Kenya’s President Uhuru Kenyatta, Tony O. Elumelu and Emmanuel Hategeka, Rwanda’s Permanent Secretary of the Ministry of Trade and Industry, at the launch of the East African Exchange in Kigali.

Kenya’s President Uhuru Kenyatta, Tony O. Elumelu and Emmanuel Hategeka, Rwanda’s Permanent Secretary of the Ministry of Trade and Industry, at the launch of the East African Exchange in Kigali.

A new commodities exchange that launched late last week in Kigali, Rwanda, aims to use state-of-the-art technology to provide East Africa’s small-scale farmers access to agricultural and financial markets.

The East African Exchange’s backers hope the system will enable farmers to achieve competitive pricing for their crops, as well as getting access to financial services that will help them better manage their businesses.

The exchange has been in operation for several months, but it was launched officially at a ceremony last Thursday in Kigali, Rwanda, attended by Presidents Paul Kagame of Rwanda, Uhuru Kenyatta of Kenya, Salva Kiir of South Sudan and Yoweri Museveni of Uganda.

In an interview with WSJ Frontiers, Jendayi Frazer, the chairman of the East African Exchange (EAX) and a former U.S. Ambassador to South Africa, explained that one of the primary benefits of the exchange would be that it provides more transparency for farmers in the region. “Farmers will have clear view of what prices are,” she said. With an accurate, real-time knowledge of the selling prices of their crops, farmers will be better able to choose when to put their products on the market.

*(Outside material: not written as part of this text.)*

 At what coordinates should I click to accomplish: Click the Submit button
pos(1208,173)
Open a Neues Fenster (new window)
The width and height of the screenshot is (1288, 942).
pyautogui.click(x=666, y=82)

The exchange should also encourage intra-regional cross-border trade, development of which is seen by many analysts a key driver of Africa’s economic development. Frazer added: “The EAX has the capacity to facilitate cross border trading of commodities within the [East African Community], providing a central marketplace, connecting buyers and sellers throughout the region.”

One of the exchange’s co-backers, Tony Elumelu, chairman of Nigeria-based pan-African investment group Heirs Holdings, expressed the exchange’s mission in grander terms: “If we want to forever consign to the archives of history the images of donor aircraft landing in Africa to save our starving, huddled fellow Africans,[we must] grow more food, increase access to markets and get better and more stable prices for our farmers.”